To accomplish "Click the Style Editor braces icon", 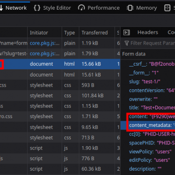I will pos(37,8).
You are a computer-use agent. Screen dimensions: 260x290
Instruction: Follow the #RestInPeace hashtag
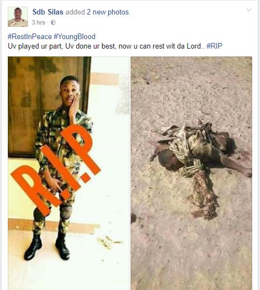click(30, 36)
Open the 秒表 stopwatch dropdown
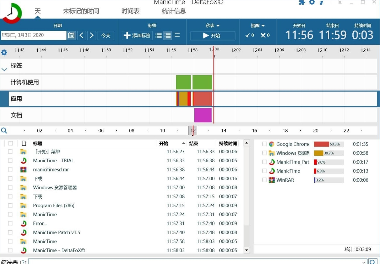The width and height of the screenshot is (380, 264). tap(213, 26)
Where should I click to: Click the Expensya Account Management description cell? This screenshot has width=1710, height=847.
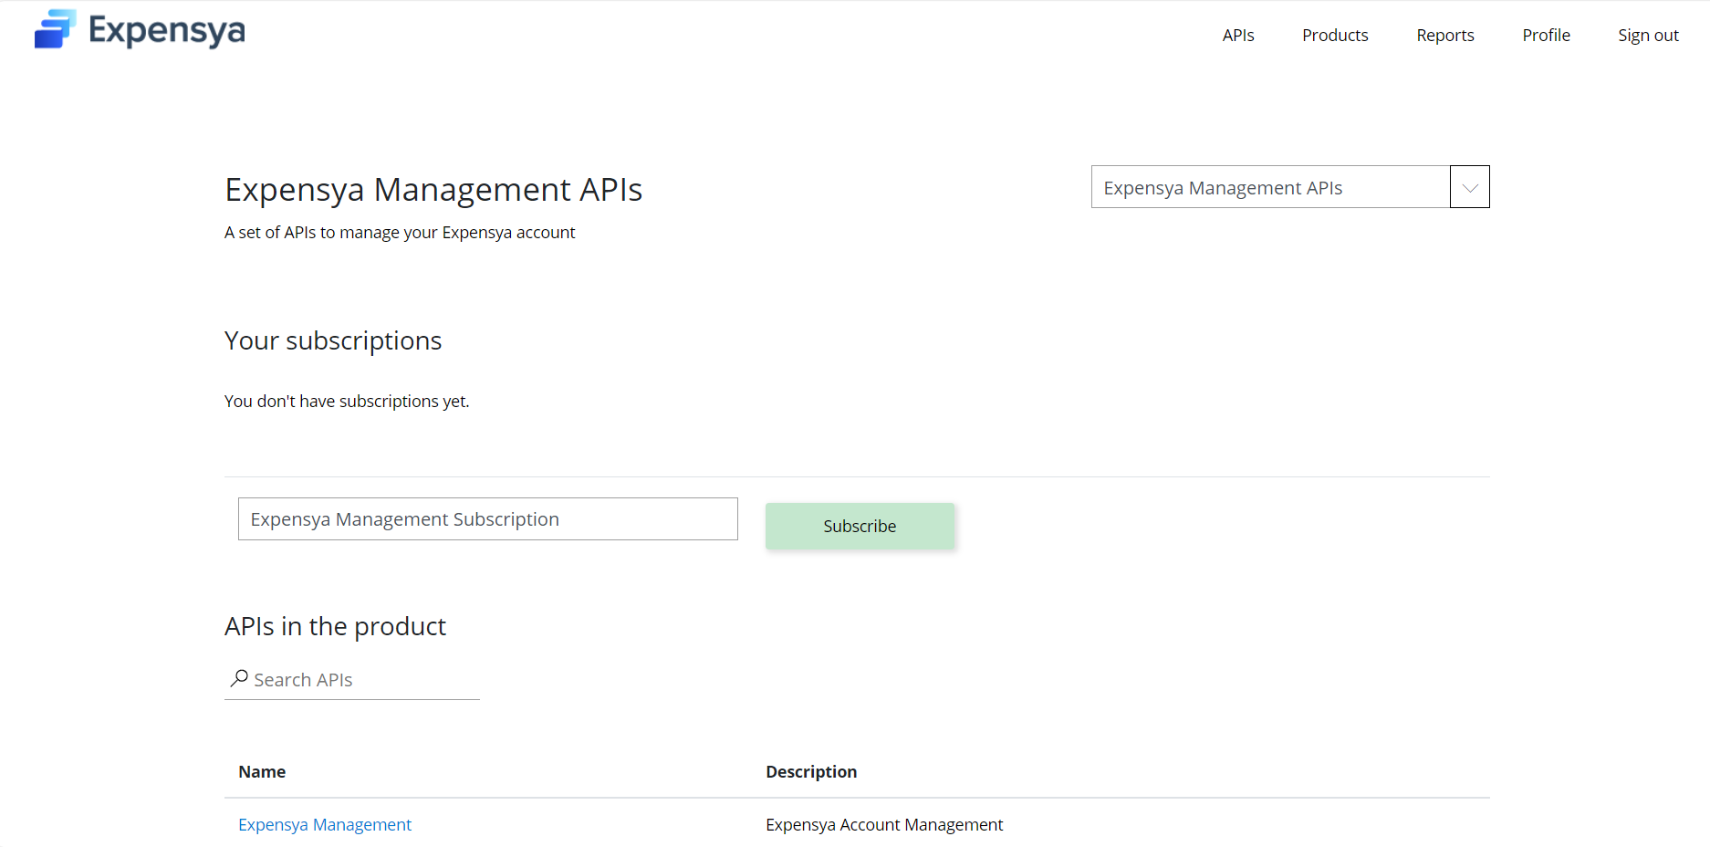pyautogui.click(x=883, y=825)
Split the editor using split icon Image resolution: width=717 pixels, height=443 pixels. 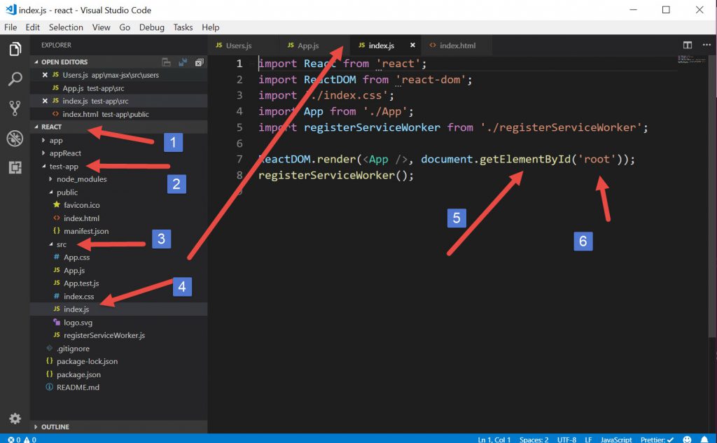click(687, 45)
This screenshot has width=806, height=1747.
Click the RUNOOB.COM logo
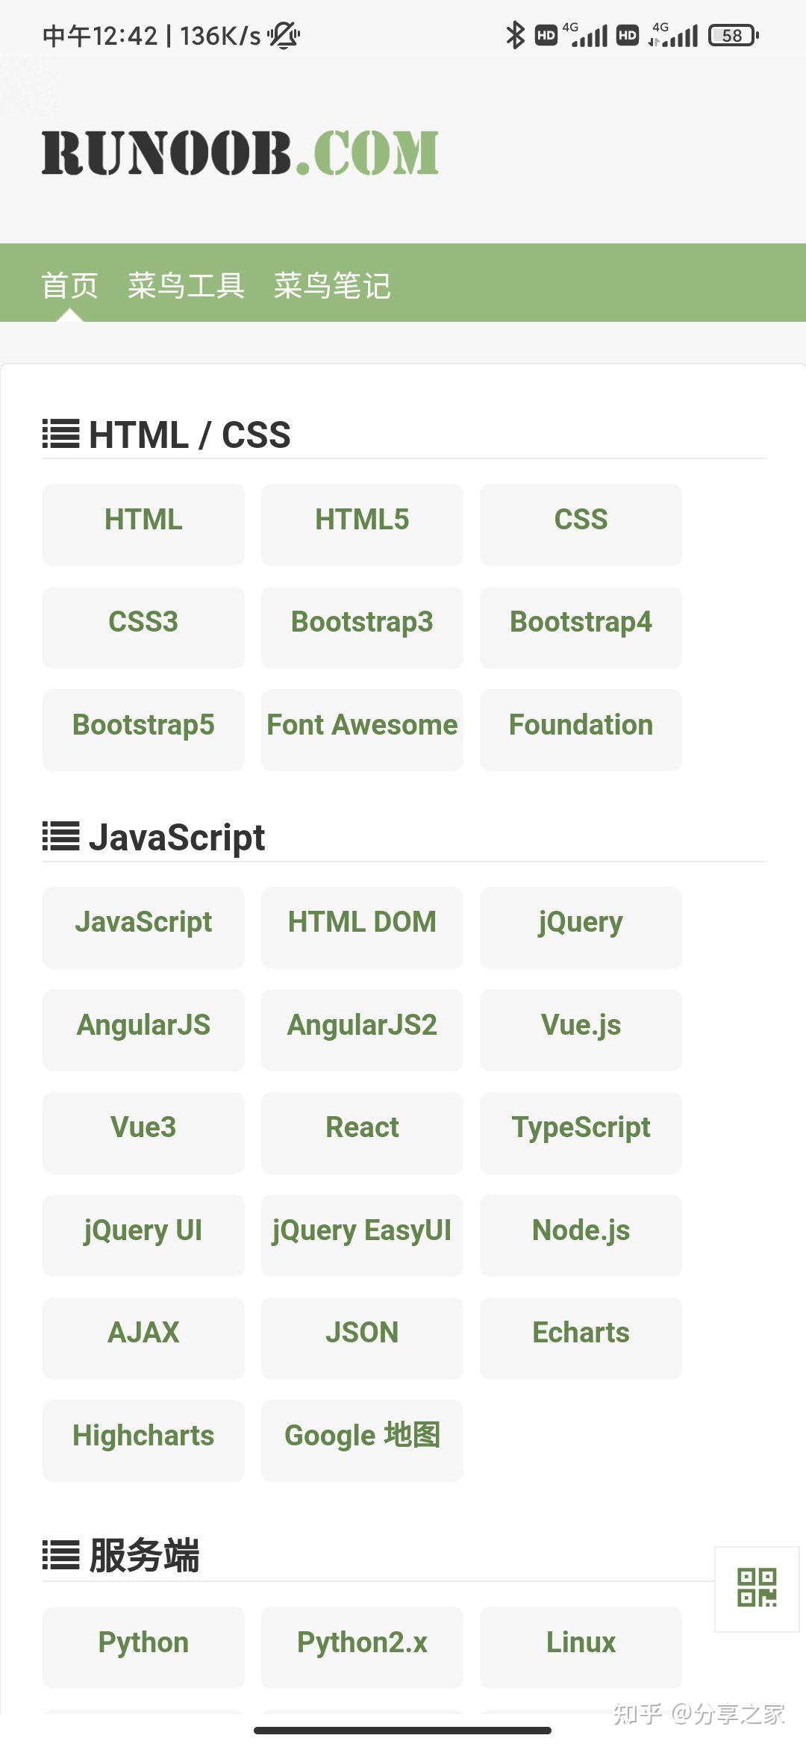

SHORT EXERCISE -> Display each line of the records that contains the word "This", matching its case.

TASK SOLUTION ->
Where should I click to: Click the Expensya Account Management description cell? This screenshot has width=1710, height=847.
This screenshot has width=806, height=1747.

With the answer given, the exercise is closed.